[START GIVEN TEXT]

Adaptive Cruise Control (ACC) is one of popular ways for automatic platooning that all
vehicles equip with on-board sensor. Inter-vehicle gap is thus shortened due to elimination
of human response time.
To evaluate the effectiveness of platooning, the term string stability, which diminish
inter-vehicle spacing error along strings, is mandatory to avoid performance degrade as
size of platooning grows up. This ensures the inter-vehicle spacing error is bounded if the
first vehicle has bounded error, such that the platooning is scalable. Unfortunately, string
stabibility is not reachable in ACC if constant inter-vehicle spacing need to be guaranteed,
since preceding vehicle may not directly reflect any changing from leader, especially when
the engine suffer from large actuator lag.

[END GIVEN TEXT]
[START RECORDED DATA]

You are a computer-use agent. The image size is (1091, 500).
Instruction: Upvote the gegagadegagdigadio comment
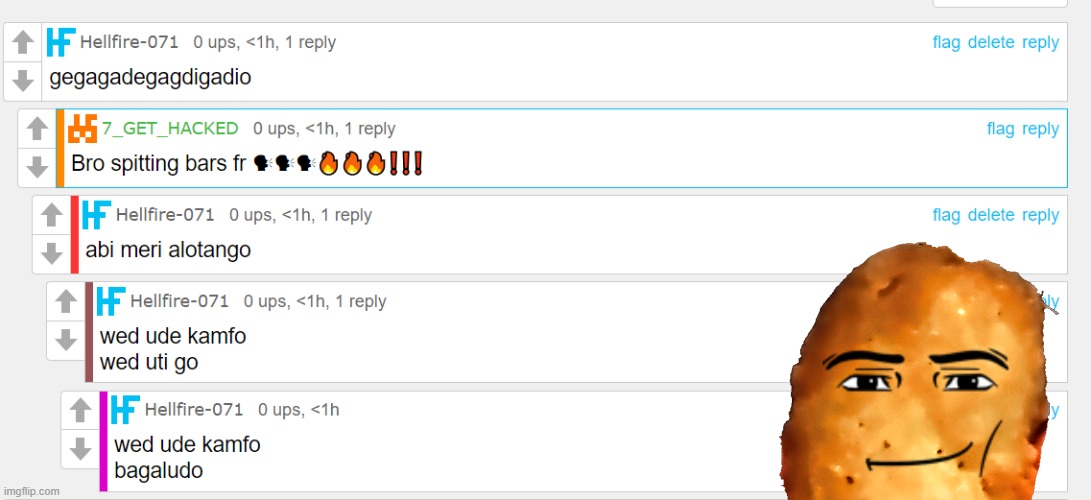[x=24, y=43]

[END RECORDED DATA]

# WHAT IS ASKED
[A] Answer these about the cruise control text:
(i) Whose response time does ACC eliminate, shortening the inter-vehicle gap?
(ii) What does string stability ensure when the first vehicle has bounded error?
(iii) Under what condition is string stability not reachable in ACC?
[B] Which distinct words in the cruise control text end in the letters "ing"? Give each only once.
[C] Proceed with the cruise control text, starting after its final sentence.

# RESULTS OF THE EXERCISE
[A]
(i) Humans' (the text says "human response time").
(ii) That the inter-vehicle spacing error is bounded, so the platooning is scalable.
(iii) When constant inter-vehicle spacing needs to be guaranteed.

[B] platooning, string, spacing, preceding, changing

[C]
Cooperative Adaptive Cruise Control (CACC) is a successor of ACC with inter-vehicle
communication such that all agents can observe leader status. String stability is thus
reachable by following the leader status closely. Usually CACC require leader to broadcast
its status in real-time to achieve the goal. This requirement is too expensive in practice.
It may not even be feasible when communication channel consist latency and packet error.
The main contribution of this thesis is to relax the requirement from real-time to
discrete-time communication without breaking the string stability. Therefore, bandwidth can be saved and communication flaws like delay and delivery failure can be tolerant.
Overall, the robustness of whole platooning can be enhanced.